Exercise goal: Reproduce the material below word for word and line for line, omitting the pictures.

Stored data:

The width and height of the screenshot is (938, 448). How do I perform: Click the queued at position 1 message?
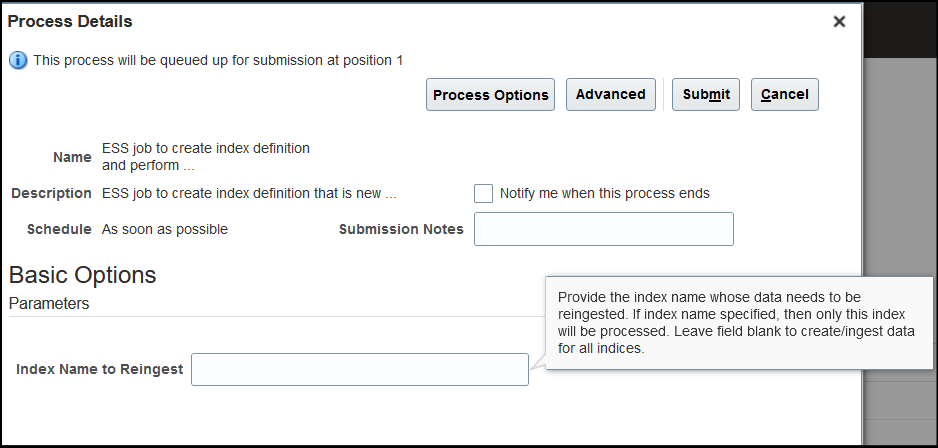218,60
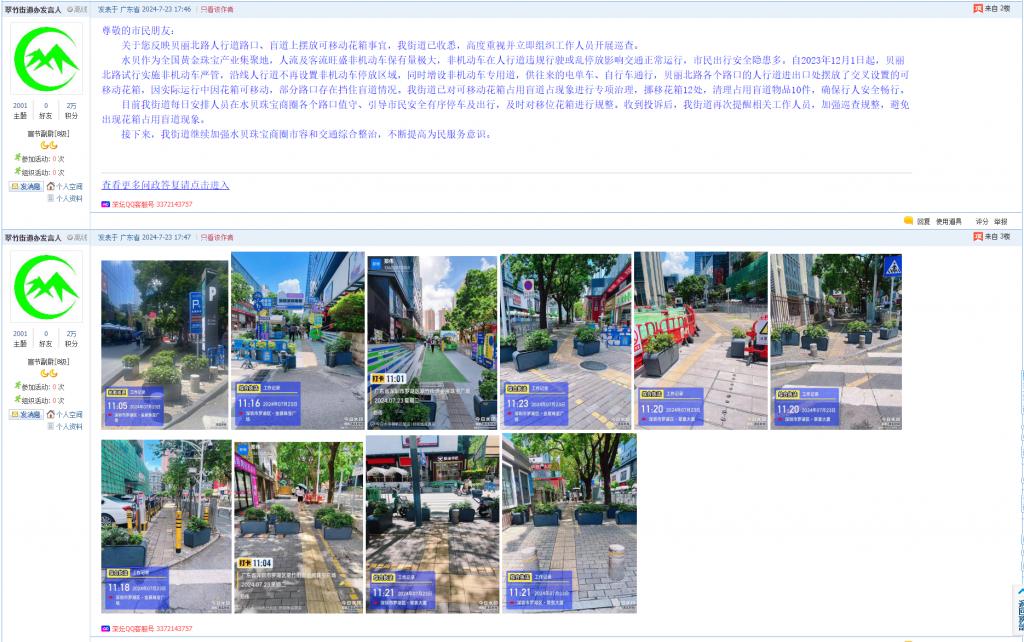The height and width of the screenshot is (642, 1024).
Task: Open the 11:05 parking sign photo thumbnail
Action: tap(165, 343)
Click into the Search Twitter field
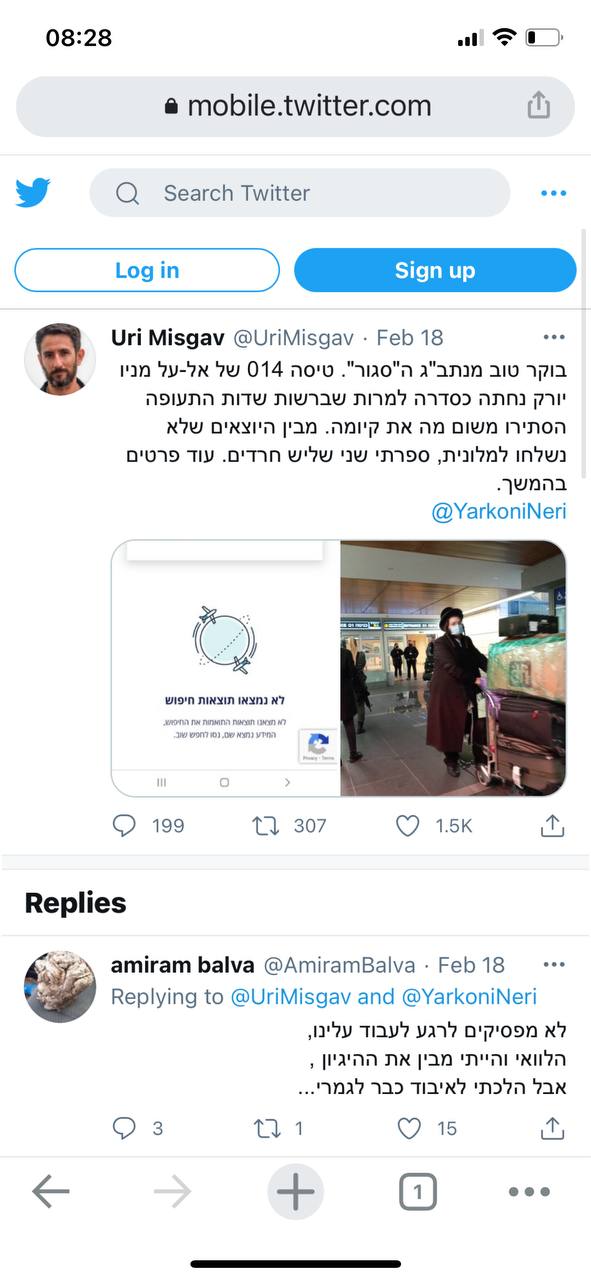Image resolution: width=591 pixels, height=1280 pixels. [x=300, y=193]
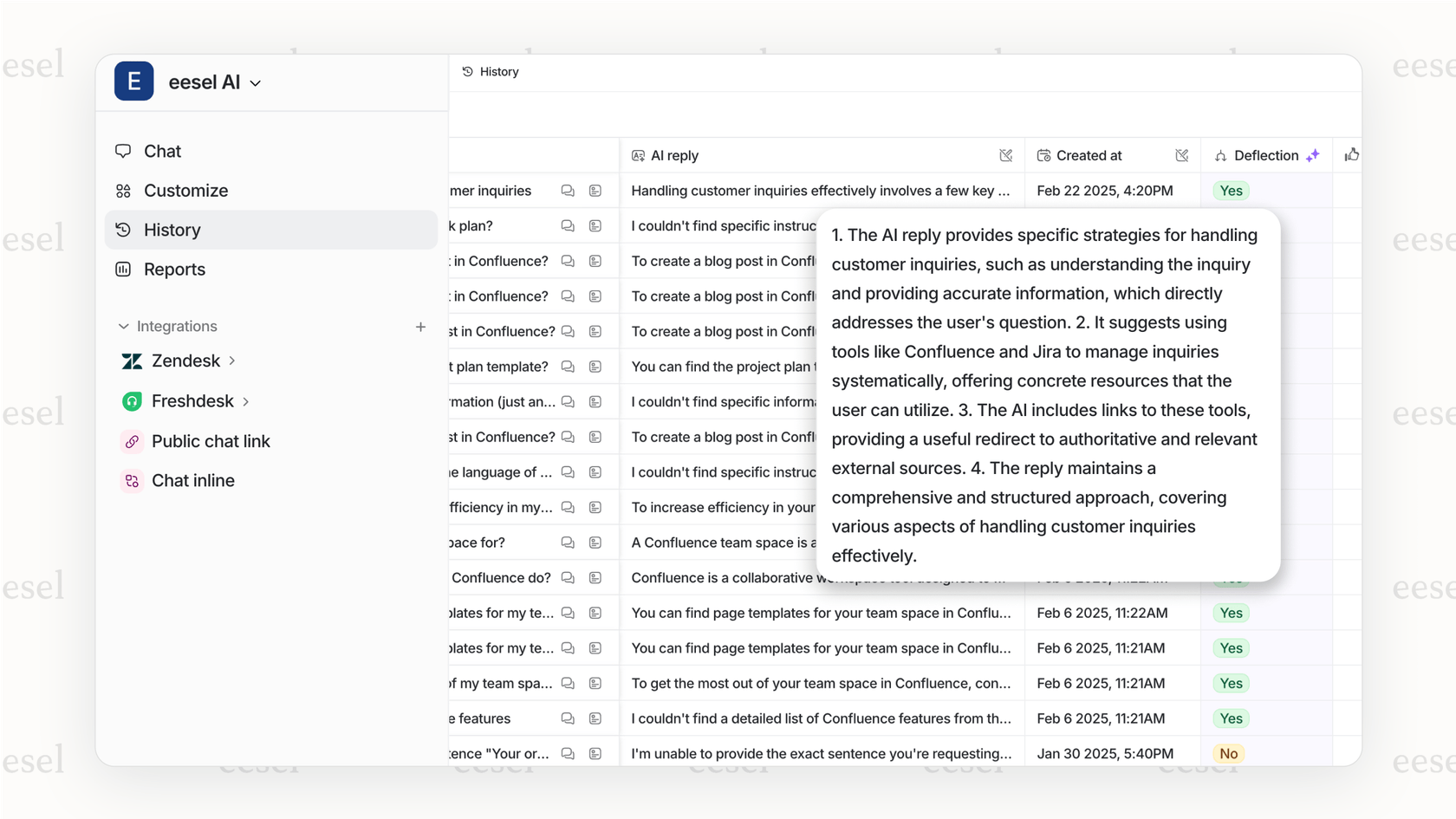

Task output:
The width and height of the screenshot is (938, 448). How do I perform: Click the queued at position 1 message?
218,60
The height and width of the screenshot is (642, 1024).
Task: Open the 11:05 parking sign photo thumbnail
Action: tap(165, 343)
Click into the Search Twitter field
Image resolution: width=591 pixels, height=1280 pixels. [x=300, y=193]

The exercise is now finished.